■ **Data supplied**:
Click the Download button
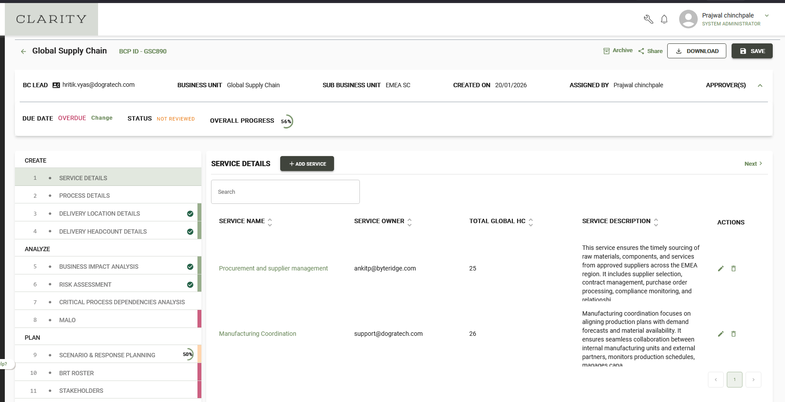785x402 pixels. coord(697,51)
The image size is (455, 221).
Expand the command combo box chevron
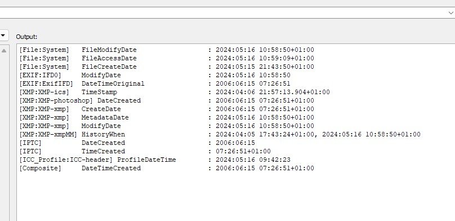point(450,13)
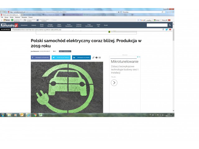Click into the site search field
This screenshot has width=199, height=149.
click(157, 25)
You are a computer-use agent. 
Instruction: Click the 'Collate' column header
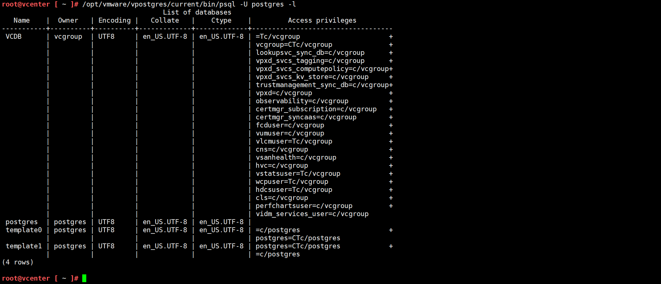(165, 20)
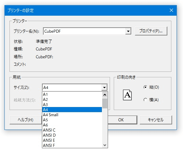Choose A3 from the paper size list
The width and height of the screenshot is (183, 152).
pyautogui.click(x=72, y=105)
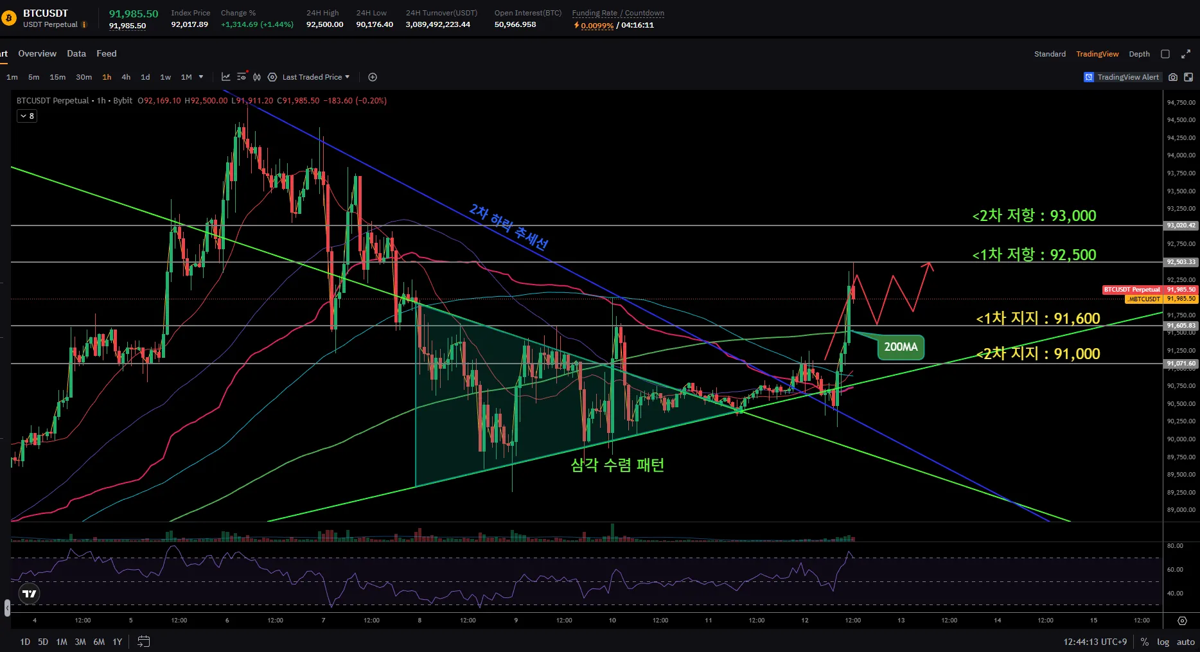This screenshot has height=652, width=1200.
Task: Expand the Last Traded Price dropdown
Action: 316,77
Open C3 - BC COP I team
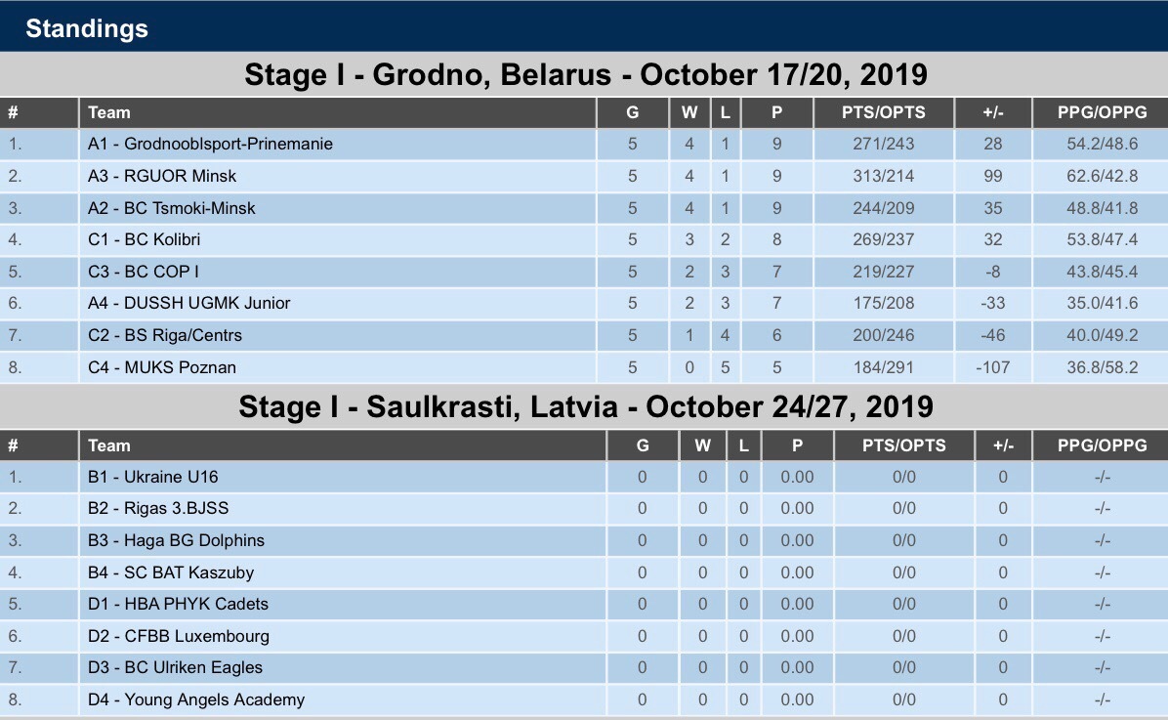Image resolution: width=1168 pixels, height=720 pixels. [x=143, y=272]
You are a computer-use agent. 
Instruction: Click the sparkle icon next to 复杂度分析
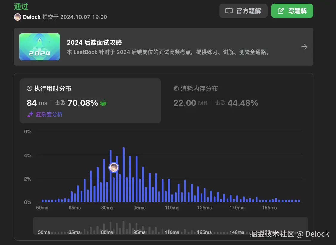click(30, 114)
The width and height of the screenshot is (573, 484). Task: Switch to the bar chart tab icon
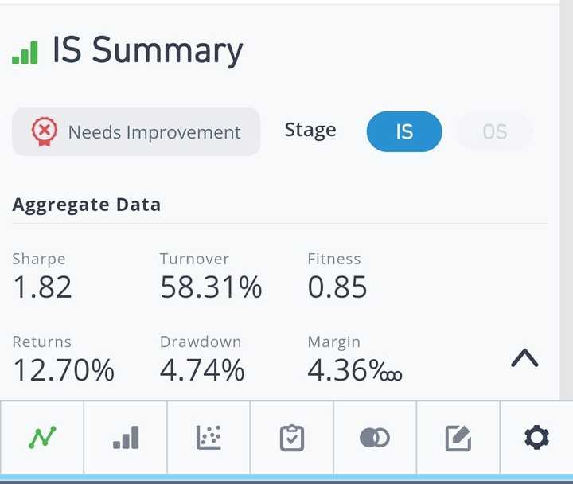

■ **Work order**:
What is needed is every line of the data above, set down exactly but with the images left out.

■ **Task solution**:
Click the Download button
785x402 pixels. coord(697,51)
The image size is (455, 221).
Expand the command combo box chevron
point(450,13)
Click into the site search field
This screenshot has width=199, height=149.
click(157, 25)
You are a computer-use agent. 
Instruction: Click the 'Collate' column header
(165, 20)
Choose A3 from the paper size list
The width and height of the screenshot is (183, 152).
pyautogui.click(x=72, y=105)
This screenshot has height=652, width=1200.
Task: Expand the Last Traded Price dropdown
Action: 316,77
Open C3 - BC COP I team
Image resolution: width=1168 pixels, height=720 pixels. [x=143, y=272]
You are a computer-use agent. 
Instruction: Click the sparkle icon next to 复杂度分析
click(30, 114)
The width and height of the screenshot is (573, 484). Task: Switch to the bar chart tab icon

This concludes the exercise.